**Prompt**
Retype, exactly as they appear below, the lines between the line holding "Task: Open the Due Date calendar picker" and the line holding "Task: Click INFO in the status bar", both ends included.

**Data excerpts**
☆ ☆ ☆ ☆ ☆

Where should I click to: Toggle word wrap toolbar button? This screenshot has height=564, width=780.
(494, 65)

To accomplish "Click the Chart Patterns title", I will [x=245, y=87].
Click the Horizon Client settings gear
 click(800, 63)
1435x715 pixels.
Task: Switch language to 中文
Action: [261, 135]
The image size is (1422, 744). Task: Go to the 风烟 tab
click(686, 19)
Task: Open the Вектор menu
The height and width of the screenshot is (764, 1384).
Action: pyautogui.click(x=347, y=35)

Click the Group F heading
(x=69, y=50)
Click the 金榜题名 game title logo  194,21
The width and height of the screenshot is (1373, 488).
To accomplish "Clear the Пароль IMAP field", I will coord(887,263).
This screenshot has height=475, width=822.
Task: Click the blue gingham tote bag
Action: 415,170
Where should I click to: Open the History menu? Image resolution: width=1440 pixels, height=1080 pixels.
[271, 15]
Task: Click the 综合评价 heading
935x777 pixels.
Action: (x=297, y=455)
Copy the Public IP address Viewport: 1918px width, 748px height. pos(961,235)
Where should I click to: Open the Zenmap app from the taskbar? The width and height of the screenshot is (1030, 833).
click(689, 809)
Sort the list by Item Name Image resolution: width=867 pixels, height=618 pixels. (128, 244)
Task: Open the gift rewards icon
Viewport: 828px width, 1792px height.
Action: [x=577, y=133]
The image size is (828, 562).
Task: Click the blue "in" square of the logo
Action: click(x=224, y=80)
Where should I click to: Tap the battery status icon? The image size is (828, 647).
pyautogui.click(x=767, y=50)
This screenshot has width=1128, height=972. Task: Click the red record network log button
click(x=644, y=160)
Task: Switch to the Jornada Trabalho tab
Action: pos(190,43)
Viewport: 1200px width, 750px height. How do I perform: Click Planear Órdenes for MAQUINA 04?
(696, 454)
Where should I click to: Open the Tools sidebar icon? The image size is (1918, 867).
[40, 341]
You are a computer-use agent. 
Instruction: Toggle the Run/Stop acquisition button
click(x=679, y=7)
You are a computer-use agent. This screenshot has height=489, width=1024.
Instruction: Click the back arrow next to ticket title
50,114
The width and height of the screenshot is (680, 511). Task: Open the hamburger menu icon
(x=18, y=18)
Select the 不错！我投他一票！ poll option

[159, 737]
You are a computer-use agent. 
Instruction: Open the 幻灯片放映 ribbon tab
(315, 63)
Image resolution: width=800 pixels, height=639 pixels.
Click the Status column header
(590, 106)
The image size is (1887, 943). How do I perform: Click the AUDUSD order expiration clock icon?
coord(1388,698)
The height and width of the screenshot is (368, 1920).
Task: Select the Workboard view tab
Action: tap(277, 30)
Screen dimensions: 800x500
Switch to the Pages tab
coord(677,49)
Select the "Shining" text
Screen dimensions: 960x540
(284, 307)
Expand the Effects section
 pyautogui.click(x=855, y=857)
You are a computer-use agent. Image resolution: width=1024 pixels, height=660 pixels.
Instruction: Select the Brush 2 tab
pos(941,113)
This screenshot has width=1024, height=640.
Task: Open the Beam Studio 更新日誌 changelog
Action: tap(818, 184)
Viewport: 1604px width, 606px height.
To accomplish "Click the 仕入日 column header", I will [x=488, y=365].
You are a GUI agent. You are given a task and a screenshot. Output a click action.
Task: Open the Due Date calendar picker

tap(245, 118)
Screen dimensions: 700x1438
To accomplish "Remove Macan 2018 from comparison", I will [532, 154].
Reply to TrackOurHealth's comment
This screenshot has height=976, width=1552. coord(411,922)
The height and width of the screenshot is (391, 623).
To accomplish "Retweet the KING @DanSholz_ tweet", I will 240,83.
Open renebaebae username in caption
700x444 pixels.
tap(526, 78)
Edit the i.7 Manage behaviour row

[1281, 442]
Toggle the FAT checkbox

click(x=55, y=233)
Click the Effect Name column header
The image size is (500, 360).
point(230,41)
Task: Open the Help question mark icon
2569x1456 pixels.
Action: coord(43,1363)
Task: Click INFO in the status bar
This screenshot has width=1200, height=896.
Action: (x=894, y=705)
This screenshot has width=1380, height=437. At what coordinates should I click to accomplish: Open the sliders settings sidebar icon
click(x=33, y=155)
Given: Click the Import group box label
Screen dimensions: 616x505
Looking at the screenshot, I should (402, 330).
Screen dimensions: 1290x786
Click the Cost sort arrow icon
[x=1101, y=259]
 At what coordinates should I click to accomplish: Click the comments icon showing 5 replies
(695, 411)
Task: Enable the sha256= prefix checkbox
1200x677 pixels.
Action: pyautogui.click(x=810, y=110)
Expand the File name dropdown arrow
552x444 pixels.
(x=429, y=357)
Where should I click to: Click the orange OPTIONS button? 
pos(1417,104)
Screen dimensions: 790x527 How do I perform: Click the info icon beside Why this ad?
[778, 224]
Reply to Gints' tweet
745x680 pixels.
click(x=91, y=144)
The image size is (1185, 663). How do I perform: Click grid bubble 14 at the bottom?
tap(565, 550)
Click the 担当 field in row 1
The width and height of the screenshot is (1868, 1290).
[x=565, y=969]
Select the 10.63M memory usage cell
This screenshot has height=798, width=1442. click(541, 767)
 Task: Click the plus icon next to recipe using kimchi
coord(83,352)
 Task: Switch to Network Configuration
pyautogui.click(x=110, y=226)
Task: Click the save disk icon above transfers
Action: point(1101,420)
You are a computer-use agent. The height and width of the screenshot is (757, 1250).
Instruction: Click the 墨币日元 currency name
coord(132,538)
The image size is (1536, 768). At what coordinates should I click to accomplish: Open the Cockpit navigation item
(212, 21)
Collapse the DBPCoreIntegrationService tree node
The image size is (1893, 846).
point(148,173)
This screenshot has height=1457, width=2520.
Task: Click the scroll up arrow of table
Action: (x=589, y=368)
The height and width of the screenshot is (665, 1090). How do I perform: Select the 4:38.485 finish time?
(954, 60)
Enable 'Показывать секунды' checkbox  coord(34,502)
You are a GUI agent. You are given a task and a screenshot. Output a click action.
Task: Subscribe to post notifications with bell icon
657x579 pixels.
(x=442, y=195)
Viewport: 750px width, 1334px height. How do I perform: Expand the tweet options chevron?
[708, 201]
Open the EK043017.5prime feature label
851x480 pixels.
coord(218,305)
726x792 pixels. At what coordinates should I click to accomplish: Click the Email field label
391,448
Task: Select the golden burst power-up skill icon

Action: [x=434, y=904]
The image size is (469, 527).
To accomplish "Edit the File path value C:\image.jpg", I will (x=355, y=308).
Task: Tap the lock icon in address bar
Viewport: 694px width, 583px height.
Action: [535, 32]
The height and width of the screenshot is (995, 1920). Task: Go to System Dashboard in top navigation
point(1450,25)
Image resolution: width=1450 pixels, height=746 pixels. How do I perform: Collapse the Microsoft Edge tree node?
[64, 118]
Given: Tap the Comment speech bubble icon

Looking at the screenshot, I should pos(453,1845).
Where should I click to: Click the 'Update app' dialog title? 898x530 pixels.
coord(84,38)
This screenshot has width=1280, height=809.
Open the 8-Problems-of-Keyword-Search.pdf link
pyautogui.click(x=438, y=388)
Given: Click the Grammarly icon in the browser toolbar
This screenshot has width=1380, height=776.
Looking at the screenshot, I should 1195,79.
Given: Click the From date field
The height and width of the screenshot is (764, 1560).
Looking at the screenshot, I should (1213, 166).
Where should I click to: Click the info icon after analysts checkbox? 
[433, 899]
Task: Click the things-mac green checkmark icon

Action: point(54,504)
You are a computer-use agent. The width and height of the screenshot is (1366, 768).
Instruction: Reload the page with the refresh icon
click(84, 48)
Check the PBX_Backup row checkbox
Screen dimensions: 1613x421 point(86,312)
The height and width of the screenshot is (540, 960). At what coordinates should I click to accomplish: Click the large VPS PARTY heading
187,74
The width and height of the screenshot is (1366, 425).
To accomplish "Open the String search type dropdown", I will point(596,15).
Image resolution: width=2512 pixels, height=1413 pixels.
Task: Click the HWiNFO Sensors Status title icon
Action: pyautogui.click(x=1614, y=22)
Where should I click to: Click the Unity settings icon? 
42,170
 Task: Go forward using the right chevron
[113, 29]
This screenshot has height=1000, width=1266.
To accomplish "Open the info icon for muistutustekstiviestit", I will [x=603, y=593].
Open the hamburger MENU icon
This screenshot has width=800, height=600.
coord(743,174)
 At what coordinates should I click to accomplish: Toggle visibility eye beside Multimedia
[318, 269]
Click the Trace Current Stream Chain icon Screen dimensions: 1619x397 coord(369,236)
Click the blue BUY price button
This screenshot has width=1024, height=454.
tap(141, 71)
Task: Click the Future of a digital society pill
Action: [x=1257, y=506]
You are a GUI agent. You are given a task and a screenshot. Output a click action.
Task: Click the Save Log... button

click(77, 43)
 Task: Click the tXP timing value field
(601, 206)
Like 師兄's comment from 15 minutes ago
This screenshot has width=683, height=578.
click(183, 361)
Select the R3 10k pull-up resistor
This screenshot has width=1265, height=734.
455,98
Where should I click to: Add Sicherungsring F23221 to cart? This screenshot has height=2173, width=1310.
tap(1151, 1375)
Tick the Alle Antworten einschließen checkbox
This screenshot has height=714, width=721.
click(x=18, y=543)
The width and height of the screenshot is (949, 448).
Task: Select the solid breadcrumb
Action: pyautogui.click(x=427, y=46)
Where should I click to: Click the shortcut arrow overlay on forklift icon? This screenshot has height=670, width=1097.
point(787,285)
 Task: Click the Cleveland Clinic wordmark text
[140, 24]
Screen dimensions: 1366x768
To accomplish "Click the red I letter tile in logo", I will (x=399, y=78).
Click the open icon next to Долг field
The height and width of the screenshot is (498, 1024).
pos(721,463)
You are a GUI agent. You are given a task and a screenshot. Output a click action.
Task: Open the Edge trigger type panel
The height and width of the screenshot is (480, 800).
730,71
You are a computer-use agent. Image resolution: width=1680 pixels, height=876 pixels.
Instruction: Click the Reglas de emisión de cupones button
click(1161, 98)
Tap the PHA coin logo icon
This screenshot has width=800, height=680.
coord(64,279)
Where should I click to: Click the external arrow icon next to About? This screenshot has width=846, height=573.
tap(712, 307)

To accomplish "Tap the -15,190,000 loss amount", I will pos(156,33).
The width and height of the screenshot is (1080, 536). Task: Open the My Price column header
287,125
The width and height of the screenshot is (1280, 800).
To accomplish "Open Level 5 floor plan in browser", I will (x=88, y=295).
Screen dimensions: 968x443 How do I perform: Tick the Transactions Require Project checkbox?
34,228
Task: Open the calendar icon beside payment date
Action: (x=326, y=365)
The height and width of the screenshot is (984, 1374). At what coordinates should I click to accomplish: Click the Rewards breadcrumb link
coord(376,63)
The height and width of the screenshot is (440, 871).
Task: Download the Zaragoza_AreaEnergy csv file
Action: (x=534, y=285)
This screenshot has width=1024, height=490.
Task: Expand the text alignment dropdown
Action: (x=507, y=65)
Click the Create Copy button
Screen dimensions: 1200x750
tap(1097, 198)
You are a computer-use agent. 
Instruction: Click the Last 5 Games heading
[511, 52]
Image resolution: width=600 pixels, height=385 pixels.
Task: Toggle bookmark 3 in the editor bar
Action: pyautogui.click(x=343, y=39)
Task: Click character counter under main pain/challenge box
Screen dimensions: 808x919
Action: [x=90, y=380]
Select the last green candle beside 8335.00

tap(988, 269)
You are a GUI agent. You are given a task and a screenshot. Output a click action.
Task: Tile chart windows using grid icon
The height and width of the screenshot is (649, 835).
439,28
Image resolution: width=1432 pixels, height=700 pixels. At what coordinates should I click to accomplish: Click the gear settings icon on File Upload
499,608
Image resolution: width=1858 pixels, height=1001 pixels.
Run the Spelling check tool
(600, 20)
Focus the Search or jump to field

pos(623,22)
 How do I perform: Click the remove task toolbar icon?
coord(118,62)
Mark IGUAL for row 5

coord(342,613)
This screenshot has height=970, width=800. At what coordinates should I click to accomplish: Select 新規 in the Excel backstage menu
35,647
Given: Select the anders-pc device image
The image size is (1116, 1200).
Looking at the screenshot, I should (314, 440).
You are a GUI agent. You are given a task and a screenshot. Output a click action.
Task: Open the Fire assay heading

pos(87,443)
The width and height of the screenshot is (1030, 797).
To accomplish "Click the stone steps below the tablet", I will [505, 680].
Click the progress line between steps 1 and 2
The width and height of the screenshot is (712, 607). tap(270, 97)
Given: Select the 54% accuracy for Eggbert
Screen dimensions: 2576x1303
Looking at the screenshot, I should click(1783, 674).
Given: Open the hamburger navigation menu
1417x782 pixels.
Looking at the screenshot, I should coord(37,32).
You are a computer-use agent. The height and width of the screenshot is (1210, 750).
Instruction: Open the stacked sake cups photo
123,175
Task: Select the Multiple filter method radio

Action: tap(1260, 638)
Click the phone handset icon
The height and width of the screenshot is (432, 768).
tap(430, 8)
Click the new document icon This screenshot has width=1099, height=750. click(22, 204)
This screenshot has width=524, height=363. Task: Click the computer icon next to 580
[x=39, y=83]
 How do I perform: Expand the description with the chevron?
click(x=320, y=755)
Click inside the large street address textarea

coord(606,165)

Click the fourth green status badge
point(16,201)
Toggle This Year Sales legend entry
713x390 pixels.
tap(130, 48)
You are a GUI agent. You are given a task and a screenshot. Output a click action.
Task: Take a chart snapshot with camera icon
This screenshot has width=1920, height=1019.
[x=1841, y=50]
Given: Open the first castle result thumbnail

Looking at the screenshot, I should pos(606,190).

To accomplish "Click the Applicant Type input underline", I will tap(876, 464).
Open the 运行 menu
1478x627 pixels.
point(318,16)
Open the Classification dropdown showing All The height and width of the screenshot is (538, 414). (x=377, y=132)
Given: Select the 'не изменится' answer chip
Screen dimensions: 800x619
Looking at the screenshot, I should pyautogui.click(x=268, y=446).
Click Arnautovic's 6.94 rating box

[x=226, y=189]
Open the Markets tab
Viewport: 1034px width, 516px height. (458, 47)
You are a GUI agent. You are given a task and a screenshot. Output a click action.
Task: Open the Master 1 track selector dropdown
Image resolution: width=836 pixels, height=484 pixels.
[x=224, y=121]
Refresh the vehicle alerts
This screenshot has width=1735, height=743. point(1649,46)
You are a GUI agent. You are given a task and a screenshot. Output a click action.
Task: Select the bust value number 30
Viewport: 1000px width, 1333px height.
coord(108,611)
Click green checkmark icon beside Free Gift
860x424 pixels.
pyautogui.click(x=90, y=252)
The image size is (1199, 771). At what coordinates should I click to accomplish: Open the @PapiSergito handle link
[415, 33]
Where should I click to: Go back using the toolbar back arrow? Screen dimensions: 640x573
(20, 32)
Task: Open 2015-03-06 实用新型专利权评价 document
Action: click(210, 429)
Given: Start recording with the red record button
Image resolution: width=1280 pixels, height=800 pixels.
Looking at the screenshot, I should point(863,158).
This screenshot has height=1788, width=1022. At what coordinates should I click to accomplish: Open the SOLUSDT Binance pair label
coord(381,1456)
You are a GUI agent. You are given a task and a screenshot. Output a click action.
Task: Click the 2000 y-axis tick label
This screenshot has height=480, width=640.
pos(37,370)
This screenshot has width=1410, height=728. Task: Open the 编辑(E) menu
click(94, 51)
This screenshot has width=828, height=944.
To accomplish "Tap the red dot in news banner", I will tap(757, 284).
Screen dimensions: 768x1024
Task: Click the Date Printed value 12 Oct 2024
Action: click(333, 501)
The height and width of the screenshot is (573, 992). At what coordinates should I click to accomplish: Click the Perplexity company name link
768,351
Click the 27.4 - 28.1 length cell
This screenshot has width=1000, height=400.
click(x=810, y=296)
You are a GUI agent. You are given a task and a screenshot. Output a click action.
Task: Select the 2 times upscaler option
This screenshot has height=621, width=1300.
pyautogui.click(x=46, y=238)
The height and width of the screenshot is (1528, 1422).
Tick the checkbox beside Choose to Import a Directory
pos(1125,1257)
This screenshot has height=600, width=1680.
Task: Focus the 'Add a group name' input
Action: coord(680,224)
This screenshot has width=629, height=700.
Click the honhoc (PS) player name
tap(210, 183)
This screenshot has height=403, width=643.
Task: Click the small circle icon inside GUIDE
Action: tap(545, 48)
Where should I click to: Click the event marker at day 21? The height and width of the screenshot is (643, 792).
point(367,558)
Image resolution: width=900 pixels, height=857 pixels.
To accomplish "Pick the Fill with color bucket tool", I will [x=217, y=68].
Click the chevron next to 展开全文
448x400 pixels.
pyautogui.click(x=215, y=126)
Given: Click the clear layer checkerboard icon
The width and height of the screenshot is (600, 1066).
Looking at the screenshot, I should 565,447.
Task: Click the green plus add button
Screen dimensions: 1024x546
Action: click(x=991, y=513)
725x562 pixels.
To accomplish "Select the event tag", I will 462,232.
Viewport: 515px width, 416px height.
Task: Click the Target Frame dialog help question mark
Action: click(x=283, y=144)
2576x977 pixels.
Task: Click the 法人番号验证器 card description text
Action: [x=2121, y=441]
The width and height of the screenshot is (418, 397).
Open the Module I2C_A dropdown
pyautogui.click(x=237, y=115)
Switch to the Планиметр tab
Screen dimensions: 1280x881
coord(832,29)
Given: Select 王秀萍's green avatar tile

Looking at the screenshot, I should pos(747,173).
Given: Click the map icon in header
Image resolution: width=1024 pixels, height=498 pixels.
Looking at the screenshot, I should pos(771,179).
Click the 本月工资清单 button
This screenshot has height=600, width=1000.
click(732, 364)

☆ ☆ ☆ ☆ ☆

**Solution to this problem**
Task: Open the Due Date calendar picker

tap(245, 118)
Screen dimensions: 700x1438
To accomplish "Remove Macan 2018 from comparison", I will [532, 154].
Reply to TrackOurHealth's comment
This screenshot has height=976, width=1552. coord(411,922)
The height and width of the screenshot is (391, 623).
To accomplish "Retweet the KING @DanSholz_ tweet", I will 240,83.
Open renebaebae username in caption
700x444 pixels.
tap(526, 78)
Edit the i.7 Manage behaviour row

[1281, 442]
Toggle the FAT checkbox

click(x=55, y=233)
Click the Effect Name column header
The image size is (500, 360).
point(230,41)
Task: Open the Help question mark icon
2569x1456 pixels.
Action: coord(43,1363)
Task: Click INFO in the status bar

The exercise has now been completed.